All lines from the line containing "Image resolution: width=624" up to and including the last line of the listing below should be echoed exactly; no other lines belong in the response.

----

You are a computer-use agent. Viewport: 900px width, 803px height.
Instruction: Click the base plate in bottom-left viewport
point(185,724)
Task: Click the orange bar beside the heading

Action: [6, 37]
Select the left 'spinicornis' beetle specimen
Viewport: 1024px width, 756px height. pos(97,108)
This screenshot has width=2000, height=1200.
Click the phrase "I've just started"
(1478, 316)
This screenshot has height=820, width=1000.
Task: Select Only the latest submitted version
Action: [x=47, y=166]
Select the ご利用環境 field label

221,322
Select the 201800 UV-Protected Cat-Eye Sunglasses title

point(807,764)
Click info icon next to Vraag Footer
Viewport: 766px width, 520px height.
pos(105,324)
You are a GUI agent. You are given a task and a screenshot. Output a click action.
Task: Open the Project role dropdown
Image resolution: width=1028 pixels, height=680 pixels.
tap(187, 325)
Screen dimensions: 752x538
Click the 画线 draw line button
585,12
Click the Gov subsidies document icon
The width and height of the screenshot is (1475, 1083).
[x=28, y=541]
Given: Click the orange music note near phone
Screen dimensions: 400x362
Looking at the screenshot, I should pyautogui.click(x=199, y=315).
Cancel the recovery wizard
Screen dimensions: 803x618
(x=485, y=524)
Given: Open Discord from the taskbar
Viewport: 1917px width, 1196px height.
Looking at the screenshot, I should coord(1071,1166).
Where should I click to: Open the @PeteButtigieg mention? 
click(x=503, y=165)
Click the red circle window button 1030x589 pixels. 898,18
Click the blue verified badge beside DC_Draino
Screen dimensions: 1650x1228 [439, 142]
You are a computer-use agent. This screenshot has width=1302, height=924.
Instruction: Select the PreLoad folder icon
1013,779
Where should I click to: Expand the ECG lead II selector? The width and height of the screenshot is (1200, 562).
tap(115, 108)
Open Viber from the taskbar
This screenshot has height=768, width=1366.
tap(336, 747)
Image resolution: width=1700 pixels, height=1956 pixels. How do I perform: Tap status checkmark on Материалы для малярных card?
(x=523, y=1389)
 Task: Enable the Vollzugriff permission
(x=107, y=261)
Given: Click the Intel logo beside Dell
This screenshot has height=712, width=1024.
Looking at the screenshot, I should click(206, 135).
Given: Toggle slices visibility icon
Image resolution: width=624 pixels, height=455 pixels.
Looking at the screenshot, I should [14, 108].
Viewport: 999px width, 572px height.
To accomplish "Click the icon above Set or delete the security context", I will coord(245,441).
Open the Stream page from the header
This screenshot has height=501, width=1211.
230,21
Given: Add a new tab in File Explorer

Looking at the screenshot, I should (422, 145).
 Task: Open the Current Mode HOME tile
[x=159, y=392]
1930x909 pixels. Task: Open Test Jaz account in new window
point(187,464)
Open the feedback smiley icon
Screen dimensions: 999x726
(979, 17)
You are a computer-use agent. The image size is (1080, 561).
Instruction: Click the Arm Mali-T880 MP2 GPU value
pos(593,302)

----

Solution for this exercise:
Image resolution: width=624 pixels, height=455 pixels.
Looking at the screenshot, I should [14, 108].
Viewport: 999px width, 572px height.
To accomplish "Click the icon above Set or delete the security context", I will coord(245,441).
Open the Stream page from the header
This screenshot has height=501, width=1211.
230,21
Given: Add a new tab in File Explorer

Looking at the screenshot, I should (422, 145).
 Task: Open the Current Mode HOME tile
[x=159, y=392]
1930x909 pixels. Task: Open Test Jaz account in new window
point(187,464)
Open the feedback smiley icon
Screen dimensions: 999x726
(979, 17)
You are a computer-use agent. The image size is (1080, 561).
Instruction: Click the Arm Mali-T880 MP2 GPU value
pos(593,302)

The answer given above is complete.